2 Misunderstood Traits of High Intelligence
In our modern society, a highly intelligent person is usually someone who is perfectly composed, deeply articulate, and incredibly deliberate with their words. We easily gravitate toward the quiet intellectual who seemingly has everything figured out before they speak. However, a decade of psychological research into language, cognition, and verbal processing is actively dismantling this stereotype. Scientists have identified specific behaviors that strongly correlate with high cognitive ability, even though they are routinely mistaken for signs of low intelligence or eccentricity.
Talking to Yourself Out Loud
Society often looks askance at people who talk to themselves, viewing it as a strange habit or a lack of mental focus. It is the exact kind of behavior that draws sideways glances in public spaces or causes family members to worry.
The Label Feedback Hypothesis
A 2012 study by Gary Lupyan and Daniel Swingley, published in the Quarterly Journal of Experimental Psychology, turned this assumption on its head. Participants performed an experiment where they had to find a specific item, such as a banana, among a set of other pictures. Those who said the name of the item aloud found it significantly faster than those who remained silent. The researchers termed this the "label feedback hypothesis," suggesting that words do not merely label objects but actively shape how the brain perceives and understands the world.
A Tool for Brain Efficiency
When you verbalize your thoughts, you simultaneously engage the brain regions responsible for language production and auditory processing. This dual activation enhances focus and attention, serving as a cognitive reminder that primes the brain for the task at hand. A 2023 study in Frontiers in Psychology demonstrated that talking to oneself improves brain function, playing a crucial role in problem-solving, emotional regulation, memory retention, task switching, and managing complex mental processes. This research highlights that self-talk is not a sign of losing control but rather a highly efficient strategy for keeping thinking on track.
Swearing
There is a deeply embedded piece of folk wisdom that says people who swear frequently do so because they lack the vocabulary to express themselves otherwise. We are taught to view profanity as a lazy linguistic shortcut used by those who cannot find better words.
What Studies Show
Research completely inverts this myth. A landmark 2015 study by Kristin and Timothy Jay, published in Language Sciences, tested participants on two timed tasks: a standard verbal fluency task (naming as many words as possible starting with a specific letter) and a taboo fluency task (listing as many swear words as possible). The results revealed a clear, positive correlation. Individuals who scored highest on the general vocabulary test also generated the most swear words, while those with weaker vocabularies produced the fewest. A rich vocabulary simply extends into all areas, including taboo language.
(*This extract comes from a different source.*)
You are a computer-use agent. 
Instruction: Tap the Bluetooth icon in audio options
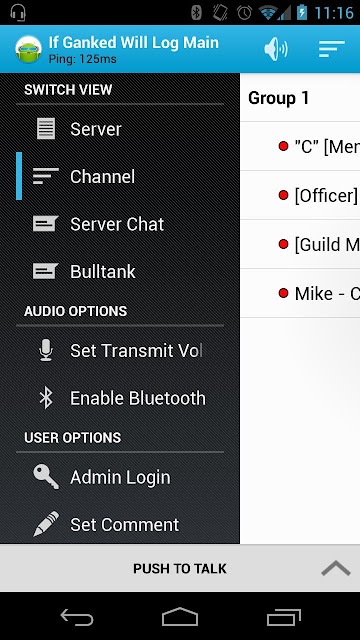(46, 398)
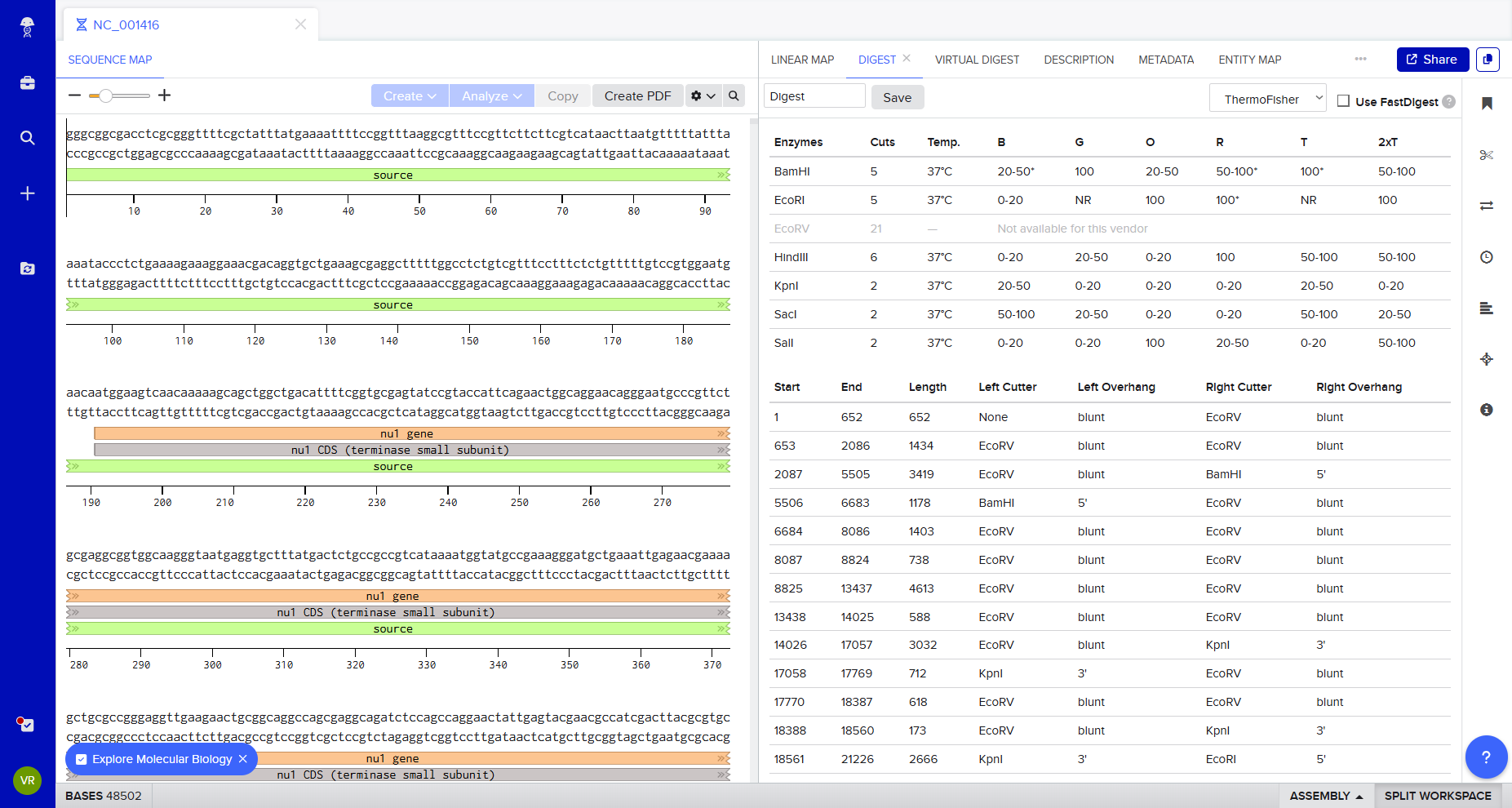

Emotional Precision and Context
Timothy Jay, who has spent over forty years studying profanity, explains that swear words serve an irreplaceable function in communication. They carry an emotional weight that ordinary words cannot match. Using profanity effectively requires considerable cognitive effort: a person must assess the situation, understand when to use such language, and make strategic choices to maximize impact. These are skills characteristic of someone with strong verbal abilities, not a limited vocabulary.
The Perception Gap
Despite this evidence, a 2018 study in the Journal of Language and Social Psychology found that people who are not offended by swear words tend to perceive those who swear as less intelligent and less honest. This perception gap underscores the disconnect between societal stereotypes and scientific findings. In reality, both talking to oneself and swearing are behaviors that can indicate higher cognitive abilities, challenging our conventional notions of intelligence.